11.10.2012
Global Zero:
Sofortiger und anhaltender militärischer Rückbau
Einige Argumente gegen das Militär
Von Olaf Weber
In Dokumenten zur internationalen Politik wird dem Militär
immer noch eine friedensstiftende Rolle eingestanden, wie
etwa in entsprechenden Formulierungen zur sogenannten "Schutzverantwortung"
(Responsibility to Protect). Auch im Antrag für die Bundesversammlung
der Grünen in Hannover wird zwar ein Umdenken "vom
Recht des Stärkeren zur Stärkung des Rechts"

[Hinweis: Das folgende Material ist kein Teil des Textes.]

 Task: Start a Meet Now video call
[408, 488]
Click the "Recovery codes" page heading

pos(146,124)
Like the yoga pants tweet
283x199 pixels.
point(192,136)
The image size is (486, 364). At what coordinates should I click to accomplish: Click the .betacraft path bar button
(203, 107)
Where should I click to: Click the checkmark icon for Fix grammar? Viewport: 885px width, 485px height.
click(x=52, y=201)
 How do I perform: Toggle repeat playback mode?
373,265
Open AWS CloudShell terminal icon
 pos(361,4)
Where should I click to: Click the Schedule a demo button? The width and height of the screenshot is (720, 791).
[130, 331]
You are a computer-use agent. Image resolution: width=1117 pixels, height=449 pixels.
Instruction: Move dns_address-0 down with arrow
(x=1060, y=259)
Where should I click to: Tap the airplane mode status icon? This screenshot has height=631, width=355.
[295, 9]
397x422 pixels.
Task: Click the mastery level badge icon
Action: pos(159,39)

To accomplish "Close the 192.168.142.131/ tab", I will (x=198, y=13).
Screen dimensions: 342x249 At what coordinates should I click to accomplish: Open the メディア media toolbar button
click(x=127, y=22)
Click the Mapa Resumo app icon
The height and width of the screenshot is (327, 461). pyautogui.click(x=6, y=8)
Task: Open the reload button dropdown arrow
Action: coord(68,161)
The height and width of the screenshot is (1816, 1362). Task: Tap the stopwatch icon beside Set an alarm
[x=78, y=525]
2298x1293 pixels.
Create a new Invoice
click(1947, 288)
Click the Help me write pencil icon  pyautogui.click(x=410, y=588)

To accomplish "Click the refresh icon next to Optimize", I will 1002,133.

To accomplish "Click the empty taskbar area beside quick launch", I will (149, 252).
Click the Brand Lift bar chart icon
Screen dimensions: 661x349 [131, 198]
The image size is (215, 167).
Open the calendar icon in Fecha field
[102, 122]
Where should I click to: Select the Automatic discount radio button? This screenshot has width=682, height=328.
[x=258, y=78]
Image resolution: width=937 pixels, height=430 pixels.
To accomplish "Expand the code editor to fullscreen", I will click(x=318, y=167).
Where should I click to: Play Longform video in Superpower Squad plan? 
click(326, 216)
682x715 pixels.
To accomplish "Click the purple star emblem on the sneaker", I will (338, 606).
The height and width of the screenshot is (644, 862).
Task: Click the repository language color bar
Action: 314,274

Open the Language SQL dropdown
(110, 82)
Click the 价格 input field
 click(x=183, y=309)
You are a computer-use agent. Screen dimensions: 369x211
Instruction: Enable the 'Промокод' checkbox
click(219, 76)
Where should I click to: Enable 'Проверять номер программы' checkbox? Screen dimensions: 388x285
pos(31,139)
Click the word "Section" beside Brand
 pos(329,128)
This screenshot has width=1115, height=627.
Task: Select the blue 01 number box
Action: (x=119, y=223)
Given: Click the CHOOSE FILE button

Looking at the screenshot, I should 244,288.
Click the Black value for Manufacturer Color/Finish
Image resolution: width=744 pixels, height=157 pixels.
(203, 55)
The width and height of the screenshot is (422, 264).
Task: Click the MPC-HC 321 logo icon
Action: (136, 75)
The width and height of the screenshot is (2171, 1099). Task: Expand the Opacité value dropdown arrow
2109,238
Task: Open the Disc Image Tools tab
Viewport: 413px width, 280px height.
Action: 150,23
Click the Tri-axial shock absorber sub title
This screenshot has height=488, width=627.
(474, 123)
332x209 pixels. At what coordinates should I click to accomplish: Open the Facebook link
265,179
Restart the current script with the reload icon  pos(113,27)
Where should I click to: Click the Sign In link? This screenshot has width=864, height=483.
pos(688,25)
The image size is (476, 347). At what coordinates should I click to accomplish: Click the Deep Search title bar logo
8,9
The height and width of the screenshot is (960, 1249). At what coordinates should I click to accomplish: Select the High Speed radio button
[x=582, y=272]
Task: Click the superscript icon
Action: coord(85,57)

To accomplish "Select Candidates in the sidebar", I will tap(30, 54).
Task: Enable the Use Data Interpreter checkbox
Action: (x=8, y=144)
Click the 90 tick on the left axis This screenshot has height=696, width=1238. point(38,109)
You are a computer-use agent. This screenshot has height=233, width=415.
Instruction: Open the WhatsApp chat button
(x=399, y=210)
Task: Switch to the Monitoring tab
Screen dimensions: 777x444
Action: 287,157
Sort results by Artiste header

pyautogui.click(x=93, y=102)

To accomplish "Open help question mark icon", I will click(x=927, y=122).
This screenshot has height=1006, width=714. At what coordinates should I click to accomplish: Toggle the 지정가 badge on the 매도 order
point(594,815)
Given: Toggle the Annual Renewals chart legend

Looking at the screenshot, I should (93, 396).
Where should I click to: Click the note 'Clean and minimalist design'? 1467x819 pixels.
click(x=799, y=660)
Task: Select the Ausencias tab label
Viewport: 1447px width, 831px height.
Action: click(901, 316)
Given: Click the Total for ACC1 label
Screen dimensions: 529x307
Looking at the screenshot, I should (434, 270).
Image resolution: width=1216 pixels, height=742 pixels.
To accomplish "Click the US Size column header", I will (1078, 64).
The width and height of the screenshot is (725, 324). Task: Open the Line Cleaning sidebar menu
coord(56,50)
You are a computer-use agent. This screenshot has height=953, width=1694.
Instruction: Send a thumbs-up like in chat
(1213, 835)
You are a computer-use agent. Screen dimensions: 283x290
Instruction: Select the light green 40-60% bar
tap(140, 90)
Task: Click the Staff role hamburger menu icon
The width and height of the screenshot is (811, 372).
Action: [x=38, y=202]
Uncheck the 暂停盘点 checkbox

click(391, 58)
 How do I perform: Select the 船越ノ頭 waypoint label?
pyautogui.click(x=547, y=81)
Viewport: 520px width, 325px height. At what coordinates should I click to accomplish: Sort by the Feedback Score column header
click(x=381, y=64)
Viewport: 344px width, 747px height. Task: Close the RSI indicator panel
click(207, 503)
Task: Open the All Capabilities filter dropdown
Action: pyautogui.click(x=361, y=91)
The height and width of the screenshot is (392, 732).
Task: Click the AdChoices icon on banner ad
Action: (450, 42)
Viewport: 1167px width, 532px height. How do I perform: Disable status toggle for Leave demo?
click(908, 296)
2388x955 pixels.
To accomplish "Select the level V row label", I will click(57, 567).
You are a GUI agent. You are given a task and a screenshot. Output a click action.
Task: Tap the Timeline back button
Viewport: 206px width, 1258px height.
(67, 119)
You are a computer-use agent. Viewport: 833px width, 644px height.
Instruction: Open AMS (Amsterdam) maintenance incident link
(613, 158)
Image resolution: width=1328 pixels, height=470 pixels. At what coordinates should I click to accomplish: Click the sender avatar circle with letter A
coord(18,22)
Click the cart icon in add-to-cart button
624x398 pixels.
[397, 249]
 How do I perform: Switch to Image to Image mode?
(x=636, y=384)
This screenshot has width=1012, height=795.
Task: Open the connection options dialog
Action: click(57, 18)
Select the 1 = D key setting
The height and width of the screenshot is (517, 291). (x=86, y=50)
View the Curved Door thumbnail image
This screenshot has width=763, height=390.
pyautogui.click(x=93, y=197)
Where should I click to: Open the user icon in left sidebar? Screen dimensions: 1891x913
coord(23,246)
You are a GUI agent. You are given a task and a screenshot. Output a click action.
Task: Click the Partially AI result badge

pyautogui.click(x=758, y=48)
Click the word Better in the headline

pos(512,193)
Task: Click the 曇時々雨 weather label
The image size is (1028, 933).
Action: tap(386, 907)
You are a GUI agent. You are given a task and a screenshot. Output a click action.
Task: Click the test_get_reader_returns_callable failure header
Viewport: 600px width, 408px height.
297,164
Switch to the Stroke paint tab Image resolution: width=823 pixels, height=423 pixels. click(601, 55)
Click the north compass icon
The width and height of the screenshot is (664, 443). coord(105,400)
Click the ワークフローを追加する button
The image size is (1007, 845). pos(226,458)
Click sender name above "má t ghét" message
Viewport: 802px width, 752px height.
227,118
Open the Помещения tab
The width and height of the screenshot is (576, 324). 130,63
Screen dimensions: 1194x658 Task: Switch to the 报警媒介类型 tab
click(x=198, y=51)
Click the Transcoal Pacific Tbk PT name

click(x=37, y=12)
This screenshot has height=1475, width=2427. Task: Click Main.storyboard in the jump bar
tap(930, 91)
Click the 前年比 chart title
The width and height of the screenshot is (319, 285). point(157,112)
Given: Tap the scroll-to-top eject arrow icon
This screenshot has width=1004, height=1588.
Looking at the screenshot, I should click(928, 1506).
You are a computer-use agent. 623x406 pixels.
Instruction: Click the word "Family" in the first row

gefordert und das Militär durch ein filigranes Netz von
Vorbeugung und Verträgen zu fesseln versucht, doch es
bleibt noch bestehen. Parallel zur Bändigung des Militärs
muss aber dringend seine Abschaffung betrieben werden. Dazu
die folgenden Argumente:
Neben der Umweltzerstörung kann auch eine große
(Atom-)Kriegsgefahr die Menschheit an das Ende ihrer Geschichte
führen. Beide Gefährdungen sind real. Die ökologische
Wende ist gegen ihre notorischen Ignoranten endlich eingeleitet.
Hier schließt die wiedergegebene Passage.